_The records_
......

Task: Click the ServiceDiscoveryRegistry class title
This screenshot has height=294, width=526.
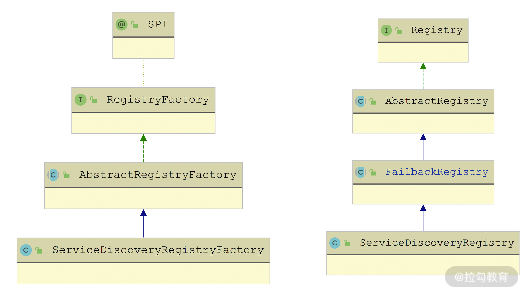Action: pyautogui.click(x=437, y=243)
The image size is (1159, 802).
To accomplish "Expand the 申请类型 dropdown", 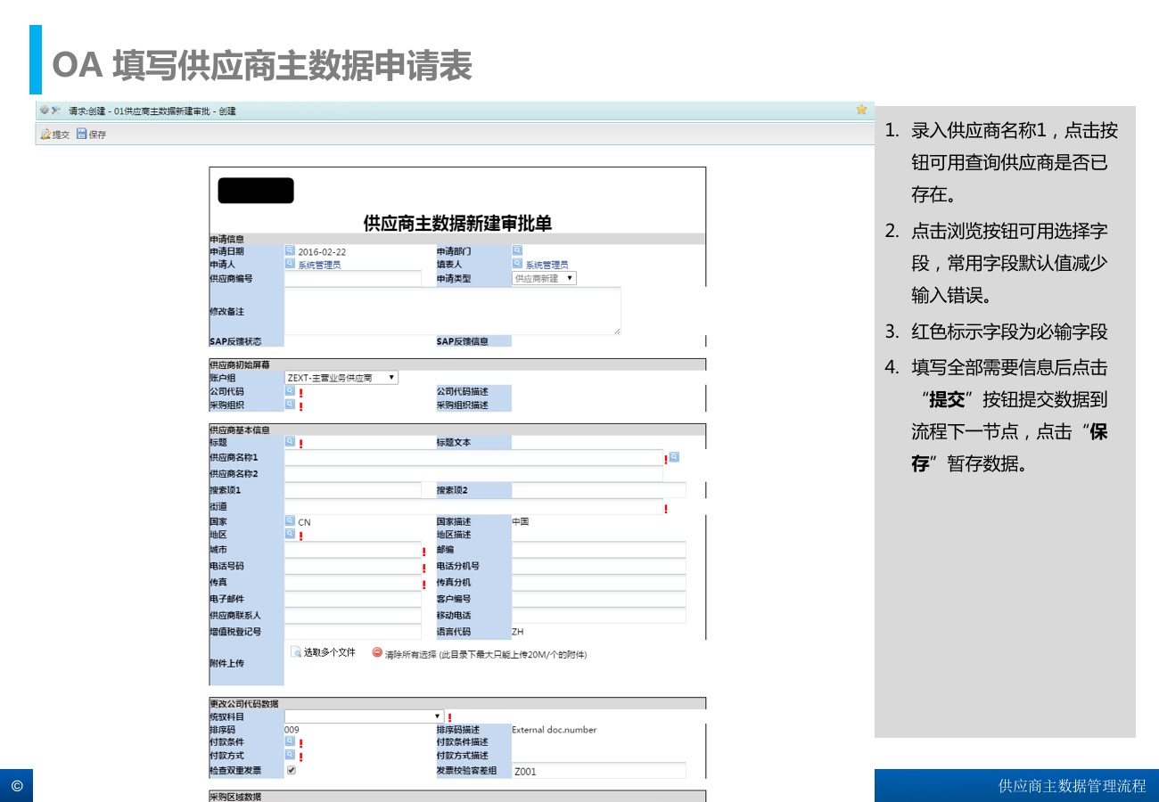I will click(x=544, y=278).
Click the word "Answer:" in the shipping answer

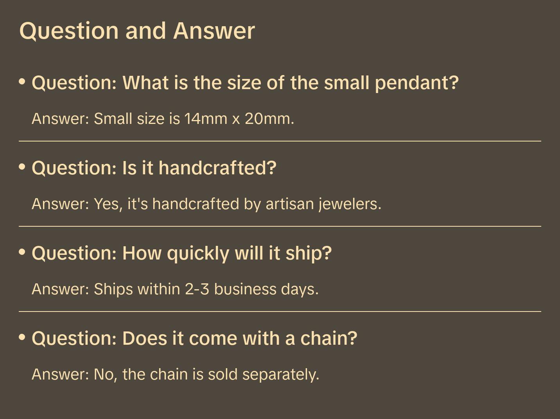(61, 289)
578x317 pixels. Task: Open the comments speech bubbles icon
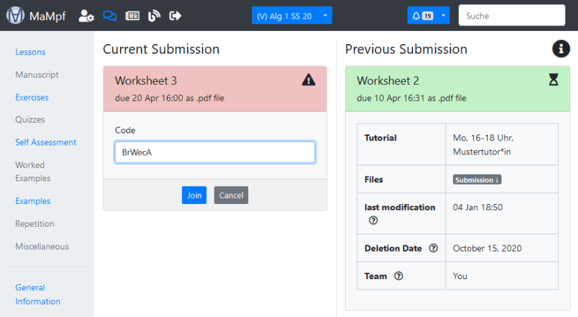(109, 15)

......

_Task description_
Print the lines from the line with "Click the word" to the end of the data above. Include both ends, exclude the pictures, and add nothing else.

_Answer to this task_
Click the word "Answer:" in the shipping answer

(61, 289)
578x317 pixels. Task: Open the comments speech bubbles icon
(109, 15)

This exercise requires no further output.